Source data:
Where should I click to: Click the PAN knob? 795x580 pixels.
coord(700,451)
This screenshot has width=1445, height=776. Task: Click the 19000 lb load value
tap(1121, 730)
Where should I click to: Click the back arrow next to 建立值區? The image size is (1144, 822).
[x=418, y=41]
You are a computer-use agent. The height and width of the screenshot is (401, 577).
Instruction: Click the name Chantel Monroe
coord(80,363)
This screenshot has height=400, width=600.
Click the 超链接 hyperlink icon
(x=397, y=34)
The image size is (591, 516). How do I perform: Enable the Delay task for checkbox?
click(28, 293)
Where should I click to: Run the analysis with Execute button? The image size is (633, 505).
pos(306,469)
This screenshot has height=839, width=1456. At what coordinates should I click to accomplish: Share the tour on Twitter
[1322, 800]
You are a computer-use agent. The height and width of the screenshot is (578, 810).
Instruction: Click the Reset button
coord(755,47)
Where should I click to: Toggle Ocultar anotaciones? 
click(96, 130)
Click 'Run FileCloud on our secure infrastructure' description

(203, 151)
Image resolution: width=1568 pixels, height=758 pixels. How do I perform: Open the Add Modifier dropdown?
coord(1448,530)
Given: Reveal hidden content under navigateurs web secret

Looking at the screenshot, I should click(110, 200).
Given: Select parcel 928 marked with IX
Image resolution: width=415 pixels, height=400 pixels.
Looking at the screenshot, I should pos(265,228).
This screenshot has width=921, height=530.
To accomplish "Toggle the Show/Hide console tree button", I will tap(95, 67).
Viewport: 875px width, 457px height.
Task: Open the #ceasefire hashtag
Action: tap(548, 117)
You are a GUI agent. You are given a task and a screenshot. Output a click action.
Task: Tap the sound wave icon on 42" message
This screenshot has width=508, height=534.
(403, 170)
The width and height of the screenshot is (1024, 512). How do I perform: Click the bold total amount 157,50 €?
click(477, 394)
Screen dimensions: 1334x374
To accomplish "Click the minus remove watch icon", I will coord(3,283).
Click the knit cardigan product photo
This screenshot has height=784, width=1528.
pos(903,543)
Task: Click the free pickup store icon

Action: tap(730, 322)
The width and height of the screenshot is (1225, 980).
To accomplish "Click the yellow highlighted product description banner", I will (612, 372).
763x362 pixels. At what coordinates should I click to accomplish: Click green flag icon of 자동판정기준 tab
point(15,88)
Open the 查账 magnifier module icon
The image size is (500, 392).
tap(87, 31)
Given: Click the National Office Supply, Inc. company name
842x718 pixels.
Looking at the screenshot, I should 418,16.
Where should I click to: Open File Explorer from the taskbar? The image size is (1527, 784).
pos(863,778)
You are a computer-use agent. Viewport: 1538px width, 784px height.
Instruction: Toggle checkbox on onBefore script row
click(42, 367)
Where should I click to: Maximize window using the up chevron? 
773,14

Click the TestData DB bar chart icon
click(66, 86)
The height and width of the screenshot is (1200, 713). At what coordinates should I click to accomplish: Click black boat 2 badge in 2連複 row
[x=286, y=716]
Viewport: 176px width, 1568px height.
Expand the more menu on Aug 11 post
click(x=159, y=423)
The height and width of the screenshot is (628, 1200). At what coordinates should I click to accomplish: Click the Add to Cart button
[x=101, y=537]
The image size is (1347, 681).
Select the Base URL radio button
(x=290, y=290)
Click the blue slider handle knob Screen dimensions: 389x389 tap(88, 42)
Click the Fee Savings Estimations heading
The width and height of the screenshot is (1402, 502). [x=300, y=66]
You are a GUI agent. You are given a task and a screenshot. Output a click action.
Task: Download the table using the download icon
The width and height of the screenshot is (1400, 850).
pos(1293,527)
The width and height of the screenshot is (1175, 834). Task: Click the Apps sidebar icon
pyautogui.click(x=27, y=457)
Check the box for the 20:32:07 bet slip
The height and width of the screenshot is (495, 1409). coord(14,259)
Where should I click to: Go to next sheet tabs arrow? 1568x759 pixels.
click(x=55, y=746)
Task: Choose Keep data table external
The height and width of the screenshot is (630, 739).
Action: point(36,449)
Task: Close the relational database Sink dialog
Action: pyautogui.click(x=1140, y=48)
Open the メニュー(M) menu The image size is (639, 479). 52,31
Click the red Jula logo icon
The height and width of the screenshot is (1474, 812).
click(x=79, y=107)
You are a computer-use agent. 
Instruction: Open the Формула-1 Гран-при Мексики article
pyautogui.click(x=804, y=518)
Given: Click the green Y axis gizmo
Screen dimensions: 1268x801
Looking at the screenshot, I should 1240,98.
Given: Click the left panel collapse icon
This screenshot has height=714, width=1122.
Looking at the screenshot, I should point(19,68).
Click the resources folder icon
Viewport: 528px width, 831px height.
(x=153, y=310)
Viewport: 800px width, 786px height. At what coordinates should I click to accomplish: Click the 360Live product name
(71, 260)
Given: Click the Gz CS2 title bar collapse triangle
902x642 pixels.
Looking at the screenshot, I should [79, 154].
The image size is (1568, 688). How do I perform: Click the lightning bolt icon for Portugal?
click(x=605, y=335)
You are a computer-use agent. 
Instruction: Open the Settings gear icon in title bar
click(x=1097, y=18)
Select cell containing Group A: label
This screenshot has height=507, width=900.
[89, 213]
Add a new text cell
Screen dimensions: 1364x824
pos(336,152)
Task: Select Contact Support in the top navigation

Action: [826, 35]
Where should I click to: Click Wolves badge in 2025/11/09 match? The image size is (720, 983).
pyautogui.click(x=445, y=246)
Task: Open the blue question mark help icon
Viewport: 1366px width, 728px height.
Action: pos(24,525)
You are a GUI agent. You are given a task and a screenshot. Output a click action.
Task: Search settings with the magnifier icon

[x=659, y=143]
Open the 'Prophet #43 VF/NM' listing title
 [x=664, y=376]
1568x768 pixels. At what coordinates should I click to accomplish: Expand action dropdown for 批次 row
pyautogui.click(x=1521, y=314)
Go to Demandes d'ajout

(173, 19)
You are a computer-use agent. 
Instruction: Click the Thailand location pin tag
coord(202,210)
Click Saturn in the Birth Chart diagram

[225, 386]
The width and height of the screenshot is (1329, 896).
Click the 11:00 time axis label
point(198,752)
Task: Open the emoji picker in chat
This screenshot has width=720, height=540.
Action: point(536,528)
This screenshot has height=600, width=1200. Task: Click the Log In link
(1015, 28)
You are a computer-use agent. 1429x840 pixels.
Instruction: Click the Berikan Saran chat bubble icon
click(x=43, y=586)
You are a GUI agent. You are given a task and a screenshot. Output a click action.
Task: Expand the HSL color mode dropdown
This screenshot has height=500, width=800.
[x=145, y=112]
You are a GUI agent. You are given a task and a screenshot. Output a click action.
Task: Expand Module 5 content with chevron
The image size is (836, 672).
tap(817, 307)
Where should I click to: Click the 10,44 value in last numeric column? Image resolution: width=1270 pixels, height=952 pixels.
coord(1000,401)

__Task prompt__
Give back all the records exactly as they stand.

__Solution for this problem__
Where should I click to: Click the PAN knob? 795x580 pixels.
coord(700,451)
This screenshot has width=1445, height=776. Task: Click the 19000 lb load value
tap(1121, 730)
Where should I click to: Click the back arrow next to 建立值區? The image size is (1144, 822).
[x=418, y=41]
You are a computer-use agent. The height and width of the screenshot is (401, 577).
Instruction: Click the name Chantel Monroe
coord(80,363)
This screenshot has height=400, width=600.
Click the 超链接 hyperlink icon
(x=397, y=34)
The image size is (591, 516). How do I perform: Enable the Delay task for checkbox?
click(28, 293)
Where should I click to: Run the analysis with Execute button? The image size is (633, 505).
pos(306,469)
This screenshot has height=839, width=1456. At what coordinates should I click to accomplish: Share the tour on Twitter
[1322, 800]
You are a computer-use agent. The height and width of the screenshot is (578, 810).
Instruction: Click the Reset button
coord(755,47)
Where should I click to: Toggle Ocultar anotaciones? 
click(96, 130)
Click 'Run FileCloud on our secure infrastructure' description

(203, 151)
Image resolution: width=1568 pixels, height=758 pixels. How do I perform: Open the Add Modifier dropdown?
coord(1448,530)
Given: Reveal hidden content under navigateurs web secret

Looking at the screenshot, I should click(110, 200).
Given: Select parcel 928 marked with IX
Image resolution: width=415 pixels, height=400 pixels.
Looking at the screenshot, I should pos(265,228).
This screenshot has width=921, height=530.
To accomplish "Toggle the Show/Hide console tree button", I will tap(95, 67).
Viewport: 875px width, 457px height.
Task: Open the #ceasefire hashtag
Action: tap(548, 117)
You are a GUI agent. You are given a task and a screenshot. Output a click action.
Task: Tap the sound wave icon on 42" message
This screenshot has width=508, height=534.
(403, 170)
The width and height of the screenshot is (1024, 512). How do I perform: Click the bold total amount 157,50 €?
click(477, 394)
Screen dimensions: 1334x374
To accomplish "Click the minus remove watch icon", I will coord(3,283).
Click the knit cardigan product photo
This screenshot has height=784, width=1528.
pos(903,543)
Task: Click the free pickup store icon

Action: tap(730, 322)
The width and height of the screenshot is (1225, 980).
To accomplish "Click the yellow highlighted product description banner", I will (612, 372).
763x362 pixels. At what coordinates should I click to accomplish: Click green flag icon of 자동판정기준 tab
point(15,88)
Open the 查账 magnifier module icon
The image size is (500, 392).
tap(87, 31)
Given: Click the National Office Supply, Inc. company name
842x718 pixels.
Looking at the screenshot, I should 418,16.
Where should I click to: Open File Explorer from the taskbar? The image size is (1527, 784).
pos(863,778)
You are a computer-use agent. Viewport: 1538px width, 784px height.
Instruction: Toggle checkbox on onBefore script row
click(42, 367)
Where should I click to: Maximize window using the up chevron? 
773,14

Click the TestData DB bar chart icon
click(66, 86)
The height and width of the screenshot is (1200, 713). At what coordinates should I click to accomplish: Click black boat 2 badge in 2連複 row
[x=286, y=716]
Viewport: 176px width, 1568px height.
Expand the more menu on Aug 11 post
click(x=159, y=423)
The height and width of the screenshot is (628, 1200). At what coordinates should I click to accomplish: Click the Add to Cart button
[x=101, y=537]
The image size is (1347, 681).
Select the Base URL radio button
(x=290, y=290)
Click the blue slider handle knob Screen dimensions: 389x389 tap(88, 42)
Click the Fee Savings Estimations heading
The width and height of the screenshot is (1402, 502). [x=300, y=66]
You are a GUI agent. You are given a task and a screenshot. Output a click action.
Task: Download the table using the download icon
The width and height of the screenshot is (1400, 850).
pos(1293,527)
The width and height of the screenshot is (1175, 834). Task: Click the Apps sidebar icon
pyautogui.click(x=27, y=457)
Check the box for the 20:32:07 bet slip
The height and width of the screenshot is (495, 1409). coord(14,259)
Where should I click to: Go to next sheet tabs arrow? 1568x759 pixels.
click(x=55, y=746)
Task: Choose Keep data table external
The height and width of the screenshot is (630, 739).
Action: point(36,449)
Task: Close the relational database Sink dialog
Action: pyautogui.click(x=1140, y=48)
Open the メニュー(M) menu The image size is (639, 479). 52,31
Click the red Jula logo icon
The height and width of the screenshot is (1474, 812).
click(x=79, y=107)
You are a computer-use agent. 
Instruction: Open the Формула-1 Гран-при Мексики article
pyautogui.click(x=804, y=518)
Given: Click the green Y axis gizmo
Screen dimensions: 1268x801
Looking at the screenshot, I should 1240,98.
Given: Click the left panel collapse icon
This screenshot has height=714, width=1122.
Looking at the screenshot, I should point(19,68).
Click the resources folder icon
Viewport: 528px width, 831px height.
(x=153, y=310)
Viewport: 800px width, 786px height. At what coordinates should I click to accomplish: Click the 360Live product name
(71, 260)
Given: Click the Gz CS2 title bar collapse triangle
902x642 pixels.
Looking at the screenshot, I should [79, 154].
The image size is (1568, 688). How do I perform: Click the lightning bolt icon for Portugal?
click(x=605, y=335)
You are a computer-use agent. 
Instruction: Open the Settings gear icon in title bar
click(x=1097, y=18)
Select cell containing Group A: label
This screenshot has height=507, width=900.
[89, 213]
Add a new text cell
Screen dimensions: 1364x824
pos(336,152)
Task: Select Contact Support in the top navigation

Action: [826, 35]
Where should I click to: Click Wolves badge in 2025/11/09 match? The image size is (720, 983).
pyautogui.click(x=445, y=246)
Task: Open the blue question mark help icon
Viewport: 1366px width, 728px height.
Action: pos(24,525)
You are a GUI agent. You are given a task and a screenshot. Output a click action.
Task: Search settings with the magnifier icon

[x=659, y=143]
Open the 'Prophet #43 VF/NM' listing title
 [x=664, y=376]
1568x768 pixels. At what coordinates should I click to accomplish: Expand action dropdown for 批次 row
pyautogui.click(x=1521, y=314)
Go to Demandes d'ajout

(173, 19)
You are a computer-use agent. 
Instruction: Click the Thailand location pin tag
coord(202,210)
Click Saturn in the Birth Chart diagram

[225, 386]
The width and height of the screenshot is (1329, 896).
Click the 11:00 time axis label
point(198,752)
Task: Open the emoji picker in chat
This screenshot has width=720, height=540.
Action: point(536,528)
This screenshot has height=600, width=1200. Task: Click the Log In link
(1015, 28)
You are a computer-use agent. 1429x840 pixels.
Instruction: Click the Berikan Saran chat bubble icon
click(x=43, y=586)
You are a GUI agent. You are given a task and a screenshot. Output a click action.
Task: Expand the HSL color mode dropdown
This screenshot has height=500, width=800.
[x=145, y=112]
You are a GUI agent. You are given a task and a screenshot. Output a click action.
Task: Expand Module 5 content with chevron
The image size is (836, 672).
tap(817, 307)
Where should I click to: Click the 10,44 value in last numeric column? Image resolution: width=1270 pixels, height=952 pixels.
coord(1000,401)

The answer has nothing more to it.